The toolache wallaby was a slim, graceful, and elegant creature that had a pale ashy-brown pelt with a buff-yellow underbelly.
The tail was pale grey and became almost white near the tip. The distinct black mark on its face reached from its nose to the eye. The forearms, feet, and tips of the ears were also black. The different colours of the animal also consisted of different textured furs which are believed to have changed seasonally or varied depending on the individual. The body measurements differed between males and females. In general, male toolache wallabies had a head and body length up to 810 mm while females measured up as 840 mm. Despite the females being taller, males had longer tail lengths at about 730 mm while the female's tail length was 710 mm. Footage of the last captive female toolache wallaby was taken by B. C. Cotton in 1937.

== Behaviour ==
The toolache wallaby was a nocturnal animal, foraging for vegetation during the twilight hours of the day. Their movements were unusual and extremely rapid, able to outpace almost any terrestrial predator; they were known to evade the fastest dogs of the colonial hunters.

== Habitat ==
The toolache wallaby occupied the southeastern corner of Australia to the western part of Victoria. The preferred habitat ranged from swampy short grassland areas, to taller grassed areas of the open country. Toolache wallabies were known to be sociable creatures who lived in groups; they were often seen resting and grazing in groups.

== Threats ==
A combination of numerous threats caused the decline and eventual extinction of the toolache wallaby.
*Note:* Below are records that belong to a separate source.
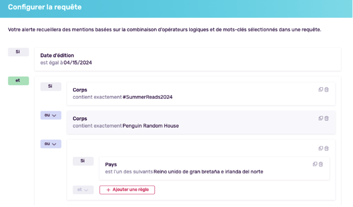Duplicate the #SummerReads2024 Corps rule
353x207 pixels.
[x=321, y=90]
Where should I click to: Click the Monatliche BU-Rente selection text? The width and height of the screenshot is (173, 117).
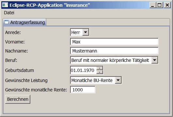click(92, 80)
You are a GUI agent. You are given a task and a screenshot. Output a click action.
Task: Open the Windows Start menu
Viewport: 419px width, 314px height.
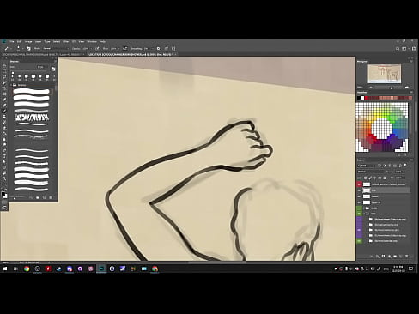click(x=5, y=269)
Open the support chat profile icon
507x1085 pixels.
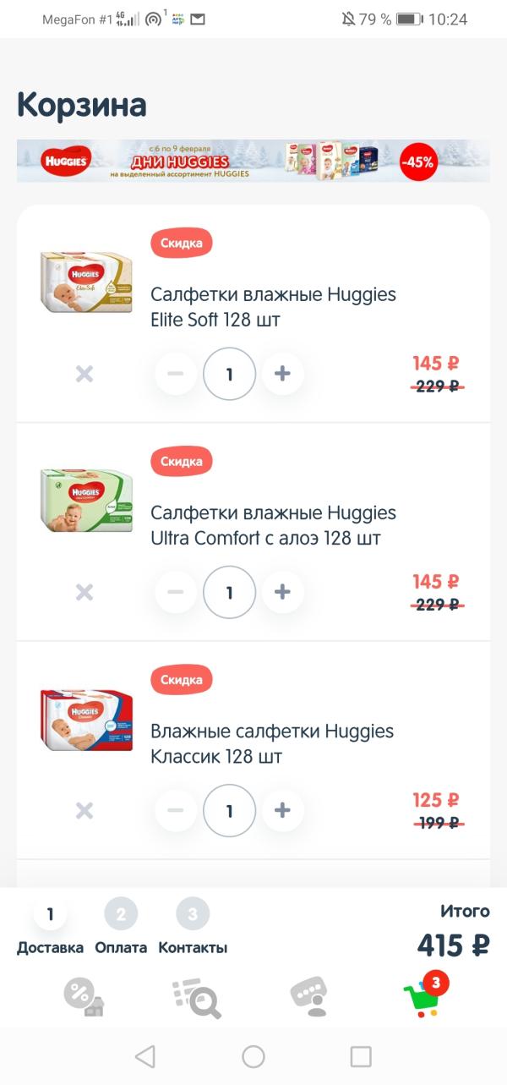(308, 996)
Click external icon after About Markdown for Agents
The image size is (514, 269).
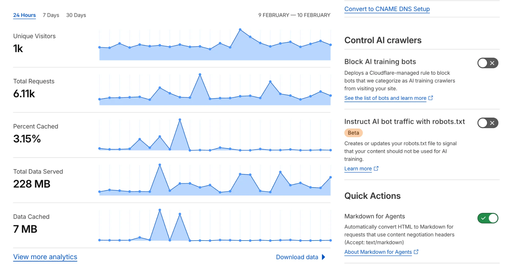point(416,252)
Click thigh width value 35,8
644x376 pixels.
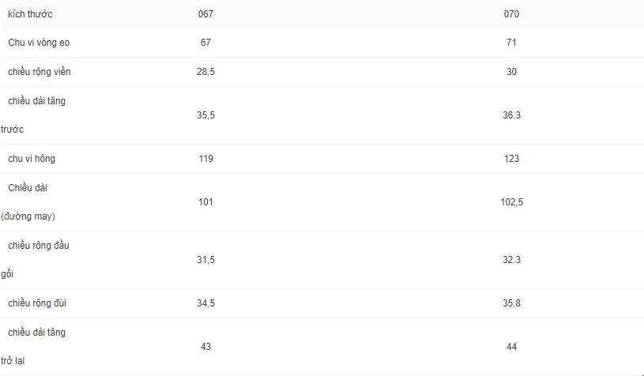[511, 303]
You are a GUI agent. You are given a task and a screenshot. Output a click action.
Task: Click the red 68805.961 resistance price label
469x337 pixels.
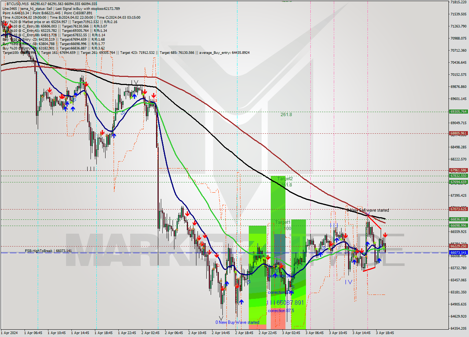(459, 134)
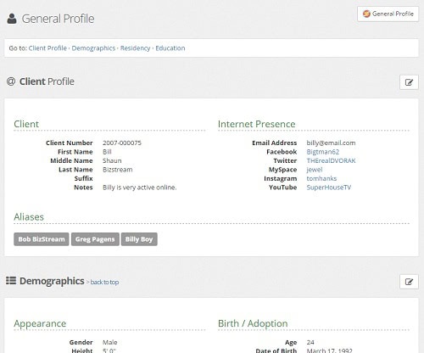Navigate to Residency section link
This screenshot has width=424, height=353.
point(135,48)
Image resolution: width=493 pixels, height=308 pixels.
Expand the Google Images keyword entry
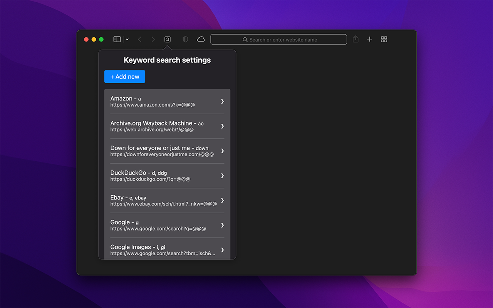pos(222,249)
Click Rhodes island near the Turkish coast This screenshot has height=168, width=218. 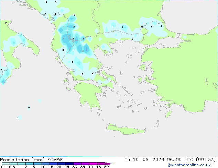tap(168, 114)
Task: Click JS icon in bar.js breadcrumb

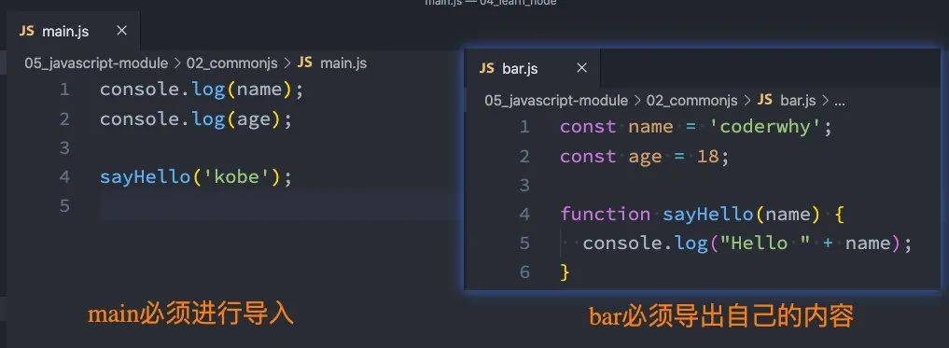Action: coord(765,100)
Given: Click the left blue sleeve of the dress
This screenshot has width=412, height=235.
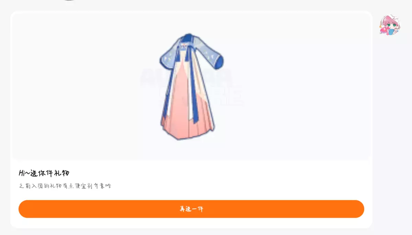Looking at the screenshot, I should click(169, 54).
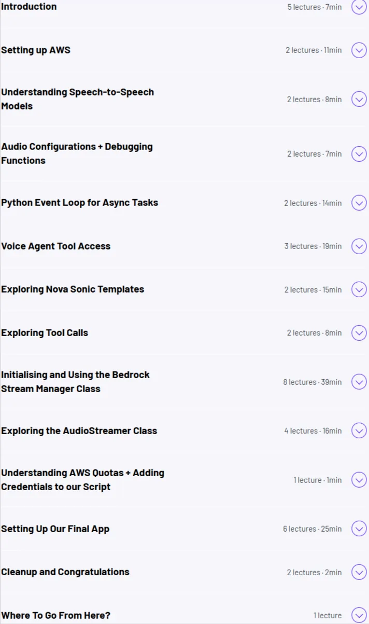This screenshot has width=369, height=624.
Task: Expand Bedrock Stream Manager Class chevron
Action: pyautogui.click(x=359, y=382)
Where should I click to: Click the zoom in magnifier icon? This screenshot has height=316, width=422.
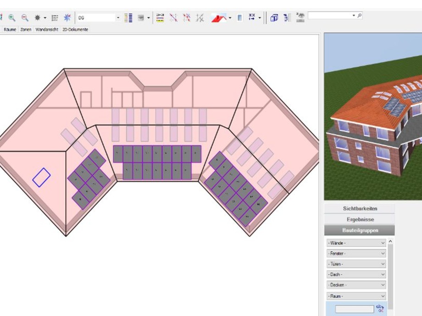(x=12, y=18)
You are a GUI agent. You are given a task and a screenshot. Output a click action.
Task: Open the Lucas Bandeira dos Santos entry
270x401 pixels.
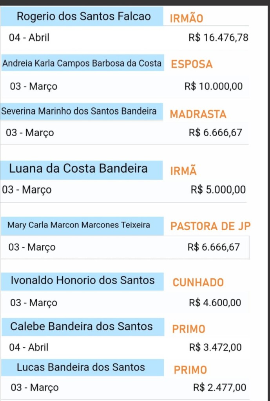(82, 367)
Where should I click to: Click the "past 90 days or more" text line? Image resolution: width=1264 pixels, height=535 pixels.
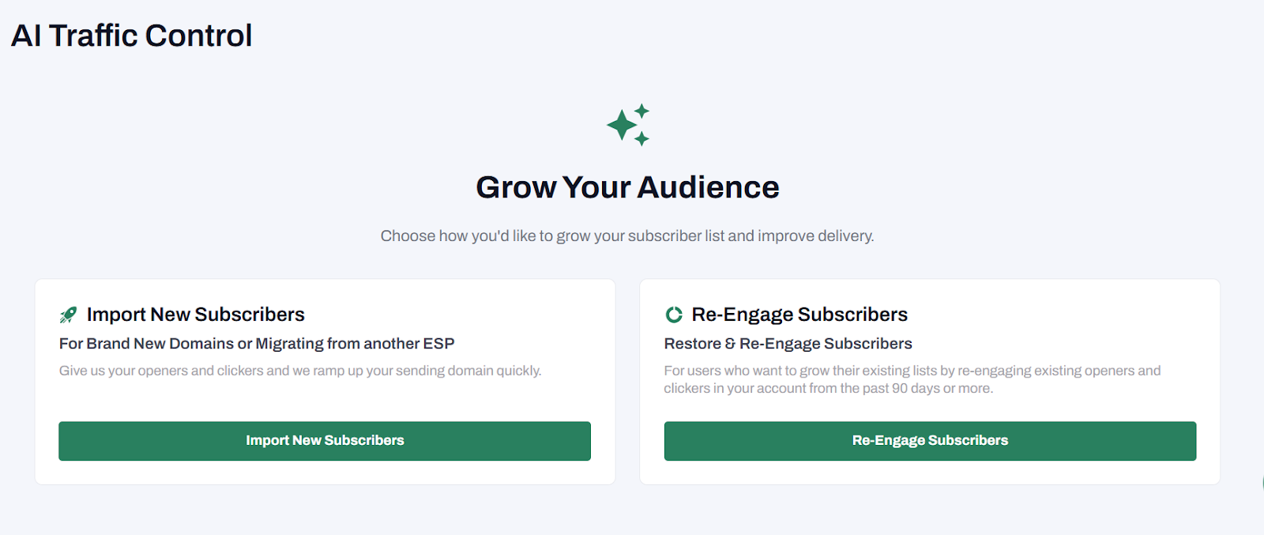828,389
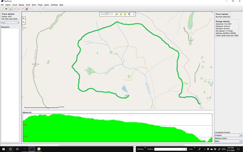Open the taskbar Address dropdown arrow
Viewport: 243px width, 152px height.
(x=186, y=149)
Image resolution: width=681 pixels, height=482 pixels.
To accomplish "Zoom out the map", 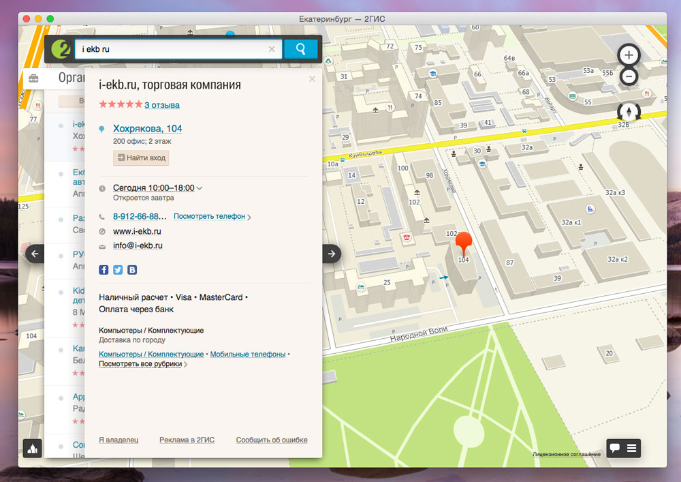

One of the largest factors was the destruction of its habitat. Since swamps were an important part of its habitat, once they were cleared out, much of the vegetation went with it. Besides the destruction of its habitat, the introduction of predators, such as the European red fox, began to kill off the species as well. Additionally, the animal was also hunted for sport and for its pelt.

== Extinction ==
The toolache wallaby only survived 85 years after European occupation. In the 1920s, a conservation effort was made to try to bring the animal back from the brink of extinction. The plan was to capture and breed the last known surviving members of the species in captivity. This effort ended in disaster after 10 of the 14 of them were accidentally killed in the attempt to capture them. The remaining four survived in captivity.

The last wild sightings were recorded in 1924, and the last known toolache wallaby survived in captivity until 1939. The species is presumed to be extinct, although extensive research is still being conducted in the region after reports of suspected sightings through the 1970s. However, no members of the species have been sighted since.